Source information:

┌──

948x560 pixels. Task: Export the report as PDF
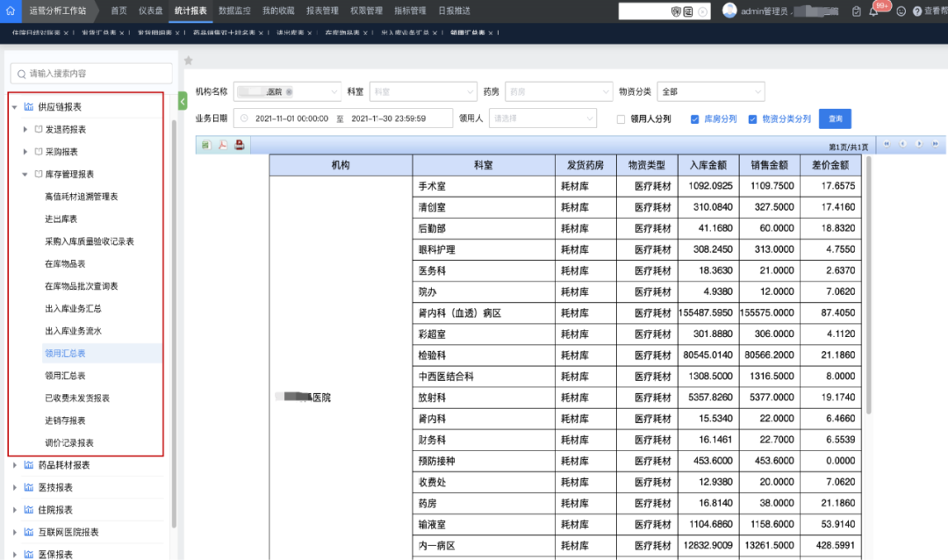pyautogui.click(x=222, y=145)
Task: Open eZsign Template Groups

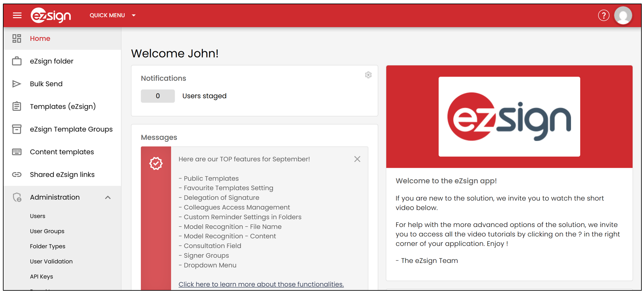Action: tap(71, 129)
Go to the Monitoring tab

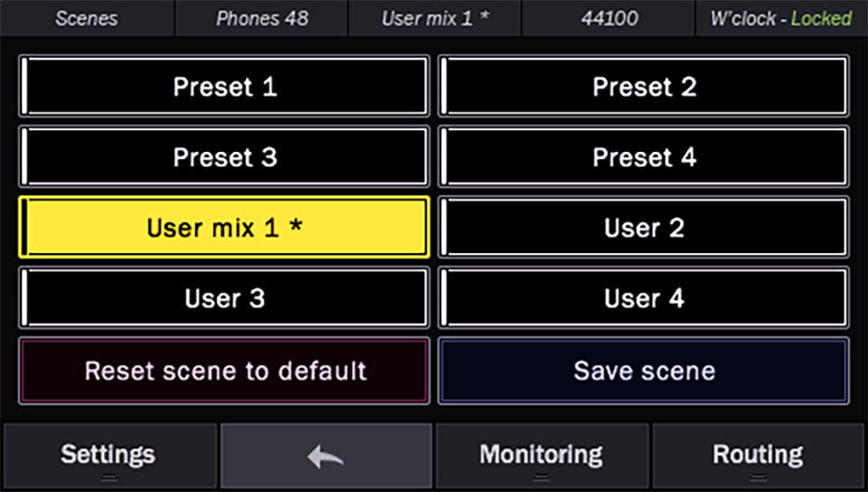pos(541,454)
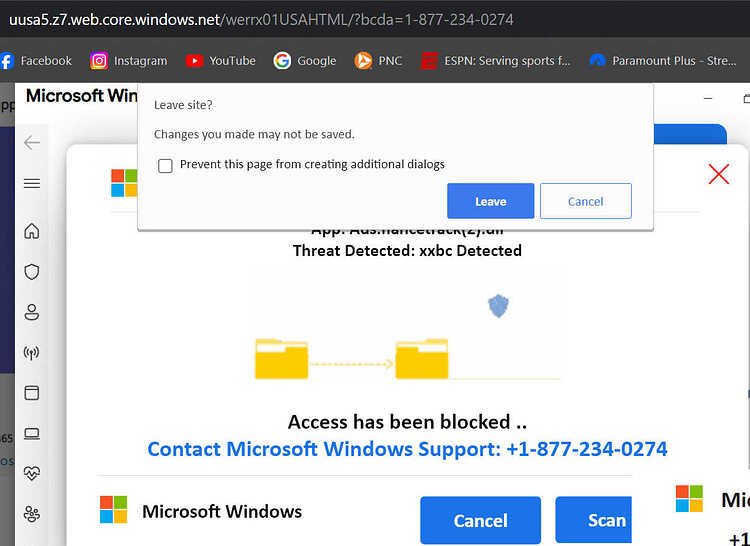Click the Home icon in the sidebar
This screenshot has height=546, width=750.
[x=32, y=231]
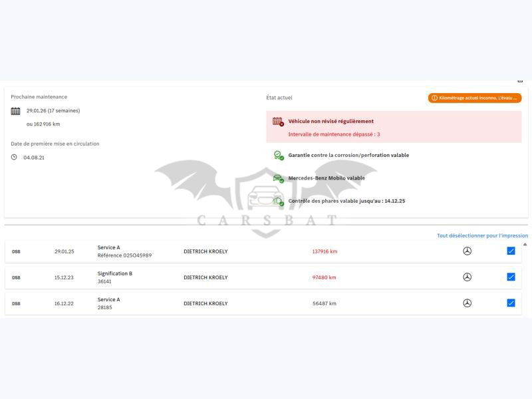Click the red calendar overdue maintenance icon

point(278,122)
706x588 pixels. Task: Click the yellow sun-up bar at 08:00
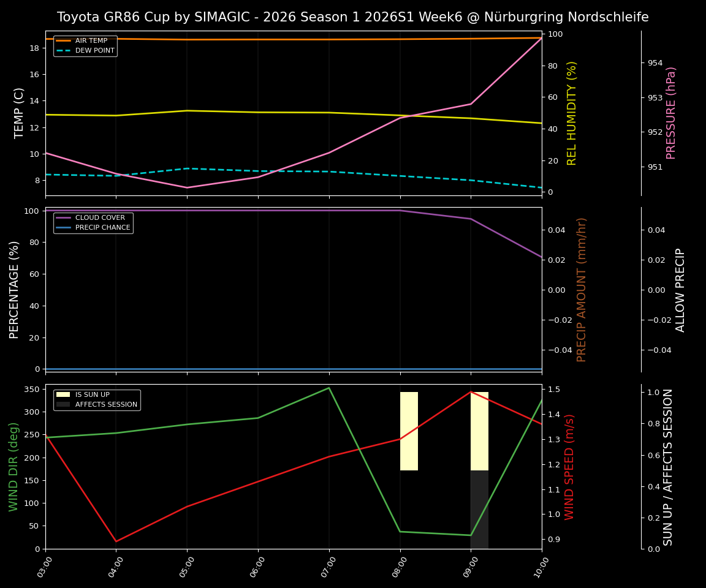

└──

Assignment:
A word-for-word copy of the entries above is what is needed, without any images.

Exercise output:
948x560 pixels. Task: Export the report as PDF
pyautogui.click(x=222, y=145)
Task: Open eZsign Template Groups

Action: tap(71, 129)
Go to the Monitoring tab

pos(541,454)
Click the Home icon in the sidebar
This screenshot has height=546, width=750.
[x=32, y=231]
Click the red calendar overdue maintenance icon

point(278,122)
706x588 pixels. Task: Click the yellow sun-up bar at 08:00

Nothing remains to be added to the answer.